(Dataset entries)
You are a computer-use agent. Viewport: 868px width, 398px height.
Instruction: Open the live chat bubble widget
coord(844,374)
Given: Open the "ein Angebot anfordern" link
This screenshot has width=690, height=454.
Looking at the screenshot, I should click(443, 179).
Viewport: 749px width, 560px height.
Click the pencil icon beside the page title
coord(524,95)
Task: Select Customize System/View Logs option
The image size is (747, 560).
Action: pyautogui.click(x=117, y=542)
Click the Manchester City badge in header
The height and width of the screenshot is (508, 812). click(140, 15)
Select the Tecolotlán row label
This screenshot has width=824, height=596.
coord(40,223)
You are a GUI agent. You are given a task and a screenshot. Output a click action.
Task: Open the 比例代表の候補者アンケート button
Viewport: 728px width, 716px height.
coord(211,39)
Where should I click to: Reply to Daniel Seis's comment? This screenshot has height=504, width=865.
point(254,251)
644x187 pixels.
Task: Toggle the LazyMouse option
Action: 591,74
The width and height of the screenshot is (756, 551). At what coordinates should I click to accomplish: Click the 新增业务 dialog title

**Assignment**
Would you please copy every line in the data that contains the word "agent"?

**Exercise solution**
You are a computer-use agent. Viewport: 868px width, 398px height.
You are a GUI agent. You are given a task and a screenshot. Output a click action.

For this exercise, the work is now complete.